◆ **Required work**:
Filter the listing below down to the lines holding the word "last", and copy those lines.
----
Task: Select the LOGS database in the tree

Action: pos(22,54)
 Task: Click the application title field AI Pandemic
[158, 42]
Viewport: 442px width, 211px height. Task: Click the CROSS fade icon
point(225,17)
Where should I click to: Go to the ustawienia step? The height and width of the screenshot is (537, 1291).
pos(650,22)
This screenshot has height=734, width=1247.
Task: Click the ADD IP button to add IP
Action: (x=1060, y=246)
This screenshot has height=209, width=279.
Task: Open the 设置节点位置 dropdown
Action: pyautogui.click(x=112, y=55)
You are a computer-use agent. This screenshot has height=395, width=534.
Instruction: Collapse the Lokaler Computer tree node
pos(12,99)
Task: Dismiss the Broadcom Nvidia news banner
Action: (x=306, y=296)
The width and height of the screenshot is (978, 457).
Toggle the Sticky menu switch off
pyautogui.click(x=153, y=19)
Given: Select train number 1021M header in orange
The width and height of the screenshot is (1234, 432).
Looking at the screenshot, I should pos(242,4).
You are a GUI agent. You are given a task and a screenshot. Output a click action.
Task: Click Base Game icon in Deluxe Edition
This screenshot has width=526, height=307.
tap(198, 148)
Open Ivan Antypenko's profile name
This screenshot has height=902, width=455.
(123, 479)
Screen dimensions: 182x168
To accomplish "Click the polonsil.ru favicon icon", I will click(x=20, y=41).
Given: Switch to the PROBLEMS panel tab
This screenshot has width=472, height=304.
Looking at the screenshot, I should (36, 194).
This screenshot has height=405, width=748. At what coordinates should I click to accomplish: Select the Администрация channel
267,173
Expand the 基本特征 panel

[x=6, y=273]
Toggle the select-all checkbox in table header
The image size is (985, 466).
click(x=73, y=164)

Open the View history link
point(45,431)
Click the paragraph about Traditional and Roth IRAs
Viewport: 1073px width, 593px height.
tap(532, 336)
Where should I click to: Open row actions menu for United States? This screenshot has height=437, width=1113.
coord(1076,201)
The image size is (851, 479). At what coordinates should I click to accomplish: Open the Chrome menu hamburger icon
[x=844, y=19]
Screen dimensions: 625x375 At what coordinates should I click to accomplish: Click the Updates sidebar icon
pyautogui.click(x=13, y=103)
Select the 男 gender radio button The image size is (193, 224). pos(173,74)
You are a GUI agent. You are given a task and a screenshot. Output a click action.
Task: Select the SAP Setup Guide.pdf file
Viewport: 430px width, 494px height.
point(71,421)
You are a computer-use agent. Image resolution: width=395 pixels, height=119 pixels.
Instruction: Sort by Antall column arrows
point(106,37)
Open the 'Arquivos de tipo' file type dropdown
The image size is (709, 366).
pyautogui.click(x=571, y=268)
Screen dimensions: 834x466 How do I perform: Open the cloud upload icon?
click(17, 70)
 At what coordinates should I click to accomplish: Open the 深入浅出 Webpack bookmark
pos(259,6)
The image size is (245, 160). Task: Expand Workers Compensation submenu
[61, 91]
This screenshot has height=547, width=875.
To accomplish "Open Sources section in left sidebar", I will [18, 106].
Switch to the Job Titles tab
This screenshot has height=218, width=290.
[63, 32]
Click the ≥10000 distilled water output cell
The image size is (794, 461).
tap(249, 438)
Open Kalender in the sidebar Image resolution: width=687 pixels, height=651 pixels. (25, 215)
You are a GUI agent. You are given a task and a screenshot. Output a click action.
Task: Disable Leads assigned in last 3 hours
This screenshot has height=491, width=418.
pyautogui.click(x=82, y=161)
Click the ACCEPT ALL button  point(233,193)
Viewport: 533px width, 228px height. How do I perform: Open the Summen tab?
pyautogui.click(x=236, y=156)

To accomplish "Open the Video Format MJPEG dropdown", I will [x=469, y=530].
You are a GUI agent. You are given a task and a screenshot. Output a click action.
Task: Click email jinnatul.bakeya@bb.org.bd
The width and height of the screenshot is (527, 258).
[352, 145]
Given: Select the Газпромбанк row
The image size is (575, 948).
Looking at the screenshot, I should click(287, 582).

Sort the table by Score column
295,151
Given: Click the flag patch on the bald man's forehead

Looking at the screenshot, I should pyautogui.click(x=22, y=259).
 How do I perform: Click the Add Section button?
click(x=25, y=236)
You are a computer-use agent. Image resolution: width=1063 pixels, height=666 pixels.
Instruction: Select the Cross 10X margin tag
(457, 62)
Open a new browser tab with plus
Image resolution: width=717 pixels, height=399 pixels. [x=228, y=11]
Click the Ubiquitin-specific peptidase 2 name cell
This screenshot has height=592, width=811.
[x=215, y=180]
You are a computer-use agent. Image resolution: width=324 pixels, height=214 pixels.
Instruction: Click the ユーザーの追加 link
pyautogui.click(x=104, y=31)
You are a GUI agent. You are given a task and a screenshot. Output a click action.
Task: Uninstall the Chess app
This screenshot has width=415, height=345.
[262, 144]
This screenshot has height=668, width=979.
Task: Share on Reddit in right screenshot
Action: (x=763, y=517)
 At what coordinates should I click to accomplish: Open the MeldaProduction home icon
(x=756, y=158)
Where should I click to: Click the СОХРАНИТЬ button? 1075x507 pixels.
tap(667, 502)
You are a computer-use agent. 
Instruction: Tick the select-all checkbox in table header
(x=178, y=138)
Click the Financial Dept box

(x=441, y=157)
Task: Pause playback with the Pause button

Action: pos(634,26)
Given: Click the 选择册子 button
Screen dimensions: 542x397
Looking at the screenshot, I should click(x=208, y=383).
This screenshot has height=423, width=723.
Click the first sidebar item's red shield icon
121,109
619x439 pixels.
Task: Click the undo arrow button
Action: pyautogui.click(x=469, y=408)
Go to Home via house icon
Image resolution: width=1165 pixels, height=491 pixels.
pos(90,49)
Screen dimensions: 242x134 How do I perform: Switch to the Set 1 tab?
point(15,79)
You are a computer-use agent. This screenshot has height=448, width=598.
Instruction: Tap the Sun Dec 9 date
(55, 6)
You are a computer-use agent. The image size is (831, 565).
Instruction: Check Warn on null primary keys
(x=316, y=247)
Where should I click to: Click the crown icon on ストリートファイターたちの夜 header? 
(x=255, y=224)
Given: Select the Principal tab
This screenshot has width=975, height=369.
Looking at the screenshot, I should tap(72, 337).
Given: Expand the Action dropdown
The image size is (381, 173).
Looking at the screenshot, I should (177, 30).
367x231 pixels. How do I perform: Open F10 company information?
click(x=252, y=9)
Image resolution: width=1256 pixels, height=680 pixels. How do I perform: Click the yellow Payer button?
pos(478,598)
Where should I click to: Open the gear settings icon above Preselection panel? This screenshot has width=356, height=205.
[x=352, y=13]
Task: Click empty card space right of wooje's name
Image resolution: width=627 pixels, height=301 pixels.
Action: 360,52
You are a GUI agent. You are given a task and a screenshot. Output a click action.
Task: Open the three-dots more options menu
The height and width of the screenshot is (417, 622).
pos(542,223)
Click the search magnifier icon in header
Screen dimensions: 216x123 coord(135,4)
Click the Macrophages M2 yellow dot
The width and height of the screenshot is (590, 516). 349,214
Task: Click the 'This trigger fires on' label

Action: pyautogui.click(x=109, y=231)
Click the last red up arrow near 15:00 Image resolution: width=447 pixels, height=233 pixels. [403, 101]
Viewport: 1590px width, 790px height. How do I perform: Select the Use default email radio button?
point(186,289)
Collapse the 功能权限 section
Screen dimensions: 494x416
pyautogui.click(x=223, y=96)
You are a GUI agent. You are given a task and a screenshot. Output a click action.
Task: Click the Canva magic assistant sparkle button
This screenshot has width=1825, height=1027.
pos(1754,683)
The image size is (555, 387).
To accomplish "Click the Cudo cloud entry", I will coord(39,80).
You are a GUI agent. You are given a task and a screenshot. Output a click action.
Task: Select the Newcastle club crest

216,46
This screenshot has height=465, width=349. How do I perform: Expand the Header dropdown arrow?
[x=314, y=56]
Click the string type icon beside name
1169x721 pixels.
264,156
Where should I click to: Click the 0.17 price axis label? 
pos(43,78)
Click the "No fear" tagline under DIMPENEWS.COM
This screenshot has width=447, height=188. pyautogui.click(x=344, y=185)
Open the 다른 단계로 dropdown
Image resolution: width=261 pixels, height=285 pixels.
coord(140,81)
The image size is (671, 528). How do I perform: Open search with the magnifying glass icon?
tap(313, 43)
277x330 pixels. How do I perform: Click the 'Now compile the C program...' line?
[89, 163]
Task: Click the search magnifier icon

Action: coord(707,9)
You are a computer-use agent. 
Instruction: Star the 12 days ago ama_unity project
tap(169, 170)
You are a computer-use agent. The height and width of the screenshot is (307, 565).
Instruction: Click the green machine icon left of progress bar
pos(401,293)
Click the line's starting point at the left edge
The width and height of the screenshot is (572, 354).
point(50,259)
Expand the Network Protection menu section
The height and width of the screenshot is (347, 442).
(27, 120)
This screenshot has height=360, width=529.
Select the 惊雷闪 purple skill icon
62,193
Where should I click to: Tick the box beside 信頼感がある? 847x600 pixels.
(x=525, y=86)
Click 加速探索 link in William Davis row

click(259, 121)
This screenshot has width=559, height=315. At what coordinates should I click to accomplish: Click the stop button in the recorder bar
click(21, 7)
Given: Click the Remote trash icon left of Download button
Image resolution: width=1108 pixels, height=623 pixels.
----
◆ **Exercise output**:
Task: Disable Leads assigned in last 3 hours
Click the last red up arrow near 15:00 Image resolution: width=447 pixels, height=233 pixels. [403, 101]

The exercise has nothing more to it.